I've often wondered why life must be so hard, and I think I am getting a handle on it. I am in the midst of severe and scary financial difficulties right now, so I think about it a lot.
I think that there is even more, and that the essence of it is that for anything to be freighted with glory, there must be real, potentially bad consequences for failure. I notice it most in the live performance of music with my band. In our rehearsals, I can only reach to a certain level of axemanship on my electric guitar. But in live performance, because the stakes are so high, and the consequences so severe, one of two things almost always happens: I play better than I have ever played in rehearsal, or else I fall on my face and mess up really badly. So, I think that the close proximity of real, tangible failure is necessary to keep us "on our game", so to speak. I cannot be bothered to play brilliantly in practice, just exactly because I know that my bandmates will overlook any errors and forgive me immediately if I fail. No, to really soar, I need to be working in front of a stern judge, who will weigh every note and bend in the balance, and perhaps find me wanting.
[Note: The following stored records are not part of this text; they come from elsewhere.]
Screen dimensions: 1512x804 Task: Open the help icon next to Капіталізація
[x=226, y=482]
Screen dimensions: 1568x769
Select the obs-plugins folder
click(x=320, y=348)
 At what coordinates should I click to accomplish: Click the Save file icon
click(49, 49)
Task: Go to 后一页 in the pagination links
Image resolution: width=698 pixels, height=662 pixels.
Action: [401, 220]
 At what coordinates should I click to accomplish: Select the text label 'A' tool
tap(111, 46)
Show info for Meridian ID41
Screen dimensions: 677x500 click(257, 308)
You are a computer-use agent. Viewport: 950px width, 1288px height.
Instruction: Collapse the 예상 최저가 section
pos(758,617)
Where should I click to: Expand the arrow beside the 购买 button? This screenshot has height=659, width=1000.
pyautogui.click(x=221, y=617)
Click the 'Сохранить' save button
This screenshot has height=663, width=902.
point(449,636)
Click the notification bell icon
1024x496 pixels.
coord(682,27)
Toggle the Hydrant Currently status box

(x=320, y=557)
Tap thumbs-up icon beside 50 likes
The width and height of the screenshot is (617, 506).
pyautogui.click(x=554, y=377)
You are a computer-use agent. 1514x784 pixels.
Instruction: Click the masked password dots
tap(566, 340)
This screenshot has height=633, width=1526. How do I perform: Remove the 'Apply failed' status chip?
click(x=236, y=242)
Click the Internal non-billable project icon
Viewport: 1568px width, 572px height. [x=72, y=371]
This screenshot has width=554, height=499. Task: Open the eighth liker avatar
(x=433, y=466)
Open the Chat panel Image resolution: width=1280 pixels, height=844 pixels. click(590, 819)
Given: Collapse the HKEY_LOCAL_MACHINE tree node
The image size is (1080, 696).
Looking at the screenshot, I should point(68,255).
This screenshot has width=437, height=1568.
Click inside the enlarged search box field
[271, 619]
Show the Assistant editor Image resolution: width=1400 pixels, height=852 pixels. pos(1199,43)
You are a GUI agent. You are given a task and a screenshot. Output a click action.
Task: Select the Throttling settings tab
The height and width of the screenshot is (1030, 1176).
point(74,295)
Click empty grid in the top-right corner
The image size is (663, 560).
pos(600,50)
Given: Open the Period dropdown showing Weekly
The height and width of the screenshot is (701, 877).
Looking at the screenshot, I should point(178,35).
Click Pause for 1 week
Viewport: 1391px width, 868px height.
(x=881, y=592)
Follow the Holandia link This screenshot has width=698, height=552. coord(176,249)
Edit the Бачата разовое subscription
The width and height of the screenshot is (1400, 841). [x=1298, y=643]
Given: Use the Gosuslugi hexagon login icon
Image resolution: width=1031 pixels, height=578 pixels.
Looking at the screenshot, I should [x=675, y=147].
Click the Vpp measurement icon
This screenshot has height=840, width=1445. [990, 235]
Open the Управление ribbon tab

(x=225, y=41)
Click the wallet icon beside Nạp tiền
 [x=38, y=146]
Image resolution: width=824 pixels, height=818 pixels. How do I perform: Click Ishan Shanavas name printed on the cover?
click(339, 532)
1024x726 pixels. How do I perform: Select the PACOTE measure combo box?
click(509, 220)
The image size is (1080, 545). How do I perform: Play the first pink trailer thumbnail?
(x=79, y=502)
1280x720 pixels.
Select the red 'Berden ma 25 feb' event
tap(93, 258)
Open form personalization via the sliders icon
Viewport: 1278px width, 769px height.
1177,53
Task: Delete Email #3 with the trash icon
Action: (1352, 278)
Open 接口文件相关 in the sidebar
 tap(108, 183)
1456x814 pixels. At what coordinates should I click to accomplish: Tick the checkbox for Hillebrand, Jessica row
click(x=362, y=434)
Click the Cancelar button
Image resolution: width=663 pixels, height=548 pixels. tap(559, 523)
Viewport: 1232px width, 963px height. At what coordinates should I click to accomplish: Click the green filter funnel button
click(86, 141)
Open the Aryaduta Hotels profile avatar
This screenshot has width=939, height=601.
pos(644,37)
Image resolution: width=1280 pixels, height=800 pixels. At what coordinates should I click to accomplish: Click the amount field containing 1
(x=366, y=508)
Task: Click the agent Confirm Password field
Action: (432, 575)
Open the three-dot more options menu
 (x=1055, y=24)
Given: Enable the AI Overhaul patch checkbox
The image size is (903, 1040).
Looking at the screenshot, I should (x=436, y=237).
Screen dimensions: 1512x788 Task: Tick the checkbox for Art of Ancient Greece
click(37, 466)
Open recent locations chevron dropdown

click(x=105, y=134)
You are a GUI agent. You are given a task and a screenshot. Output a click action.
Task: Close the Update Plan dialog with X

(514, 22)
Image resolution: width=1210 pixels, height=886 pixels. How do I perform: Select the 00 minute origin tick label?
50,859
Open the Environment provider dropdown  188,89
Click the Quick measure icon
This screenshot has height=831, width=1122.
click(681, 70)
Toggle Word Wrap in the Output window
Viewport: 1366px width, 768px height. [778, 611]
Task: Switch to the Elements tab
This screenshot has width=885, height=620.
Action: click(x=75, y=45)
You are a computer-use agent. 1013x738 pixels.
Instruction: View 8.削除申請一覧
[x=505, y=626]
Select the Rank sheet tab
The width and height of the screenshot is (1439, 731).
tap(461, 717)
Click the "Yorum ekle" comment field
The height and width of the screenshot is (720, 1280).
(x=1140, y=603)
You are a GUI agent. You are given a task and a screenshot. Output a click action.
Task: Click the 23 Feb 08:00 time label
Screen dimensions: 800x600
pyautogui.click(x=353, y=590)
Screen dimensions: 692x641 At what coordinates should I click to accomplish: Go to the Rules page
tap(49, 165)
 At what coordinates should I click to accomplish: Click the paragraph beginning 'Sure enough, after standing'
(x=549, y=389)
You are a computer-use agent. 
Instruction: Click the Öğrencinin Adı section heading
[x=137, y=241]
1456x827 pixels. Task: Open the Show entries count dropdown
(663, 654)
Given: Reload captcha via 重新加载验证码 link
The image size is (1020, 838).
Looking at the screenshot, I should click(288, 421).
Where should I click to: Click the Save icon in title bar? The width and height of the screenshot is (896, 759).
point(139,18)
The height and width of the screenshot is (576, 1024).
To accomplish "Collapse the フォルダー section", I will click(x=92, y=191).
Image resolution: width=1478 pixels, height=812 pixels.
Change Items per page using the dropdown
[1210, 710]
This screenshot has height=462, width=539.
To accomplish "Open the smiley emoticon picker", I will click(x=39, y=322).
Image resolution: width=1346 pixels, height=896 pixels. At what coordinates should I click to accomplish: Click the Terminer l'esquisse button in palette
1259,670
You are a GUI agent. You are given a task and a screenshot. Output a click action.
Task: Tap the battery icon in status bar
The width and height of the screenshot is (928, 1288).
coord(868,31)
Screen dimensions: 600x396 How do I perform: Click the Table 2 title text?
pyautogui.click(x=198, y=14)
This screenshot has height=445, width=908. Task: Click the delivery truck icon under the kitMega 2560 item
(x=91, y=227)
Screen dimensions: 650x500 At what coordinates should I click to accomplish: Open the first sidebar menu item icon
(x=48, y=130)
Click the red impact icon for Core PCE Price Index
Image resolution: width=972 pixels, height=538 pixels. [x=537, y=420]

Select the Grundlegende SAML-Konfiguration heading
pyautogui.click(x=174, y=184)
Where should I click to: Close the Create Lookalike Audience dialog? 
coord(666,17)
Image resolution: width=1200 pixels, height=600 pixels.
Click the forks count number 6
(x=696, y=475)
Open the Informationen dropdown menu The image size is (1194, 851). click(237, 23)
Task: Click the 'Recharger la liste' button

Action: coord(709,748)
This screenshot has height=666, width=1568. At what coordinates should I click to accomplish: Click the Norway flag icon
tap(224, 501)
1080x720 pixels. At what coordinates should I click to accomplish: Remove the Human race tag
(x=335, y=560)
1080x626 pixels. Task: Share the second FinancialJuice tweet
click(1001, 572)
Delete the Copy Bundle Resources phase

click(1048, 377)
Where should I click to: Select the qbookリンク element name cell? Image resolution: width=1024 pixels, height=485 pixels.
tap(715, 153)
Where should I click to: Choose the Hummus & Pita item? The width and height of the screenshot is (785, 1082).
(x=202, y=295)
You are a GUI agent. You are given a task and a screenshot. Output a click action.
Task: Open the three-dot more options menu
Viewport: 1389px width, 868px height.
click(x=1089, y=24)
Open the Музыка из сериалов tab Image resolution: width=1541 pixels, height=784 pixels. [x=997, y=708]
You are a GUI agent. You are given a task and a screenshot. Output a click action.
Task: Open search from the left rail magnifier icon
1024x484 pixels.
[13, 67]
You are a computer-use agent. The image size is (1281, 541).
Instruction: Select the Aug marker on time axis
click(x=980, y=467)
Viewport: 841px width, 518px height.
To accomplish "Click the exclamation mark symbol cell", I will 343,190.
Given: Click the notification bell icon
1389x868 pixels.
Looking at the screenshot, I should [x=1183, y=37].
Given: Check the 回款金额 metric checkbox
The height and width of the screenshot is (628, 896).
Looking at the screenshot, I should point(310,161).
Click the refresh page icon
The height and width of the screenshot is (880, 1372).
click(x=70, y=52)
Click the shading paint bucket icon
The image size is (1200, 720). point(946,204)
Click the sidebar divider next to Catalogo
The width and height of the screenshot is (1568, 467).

Of course, I learned this basic principle from G. K. Chesterton long ago:
If our life is ever really as beautiful as a fairy-tale, we shall have to remember that all the beauty of a fairy-tale lies in this: that the prince has a wonder which just stops short of being fear. If he is afraid of the giant, there is an end of him; but also if he is not astonished at the giant, there is an end of the fairy-tale. The whole point depends upon his being at once humble enough to wonder, and haughty enough to defy. So our attitude to the giant of the world must not merely be increasing delicacy or increasing contempt: it must be one particular proportion of the two--which is exactly right. We must have in us enough reverence for all things outside us to make us tread fearfully on the grass. We must also have enough disdain for all things outside us, to make us, on due occasion, spit at the stars. Yet these two things (if we are to be good or happy) must be combined, not in any combination, but in one particular combination. The perfect happiness of men on the earth (if it ever comes) will not be a flat and solid thing, like the satisfaction of animals. It will be an exact and perilous balance; like that of a desperate romance. Man must have just enough faith in himself to have adventures, and just enough doubt of himself to enjoy them.
Or, again:
And the perils, rewards, punishments, and fulfilments of an adventure must be real, or the adventure is only a shifting and heartless nightmare. If I bet I must be made to pay, or there is no poetry in betting. If I challenge I must be made to fight, or there is no poetry in challenging. If I vow to be faithful I must be cursed when I am unfaithful, or there is no fun in vowing. You could not even make a fairy tale from the experiences of a man who, when he was swallowed by a whale, might find himself at the top of the Eiffel Tower, or when he was turned into a frog might begin to behave like a flamingo. For the purpose even of the wildest romance results must be real; results must be irrevocable. Christian marriage is the great example of a real and irrevocable result; and that is why it is the chief subject and centre of all our romantic writing. And this is my last instance of the things that I should ask, and ask imperatively, of any social paradise; I should ask to be kept to my bargain, to have my oaths and engagements taken seriously; I should ask Utopia to avenge my honour on myself.
Those quotes are from Chapter 7 of Orthodoxy: The Eternal Revolution. And when I read them, all the seemingly endless difficulty in my life comes clear. There is a reason for it. I have made certain irrevocable decisions (e.g., to buy things I could not afford, and to give free reign to my coveteousness in other ways), and my Utopia is "avenging my honour on myself." It would not be Utopia else. It cannot be any other way.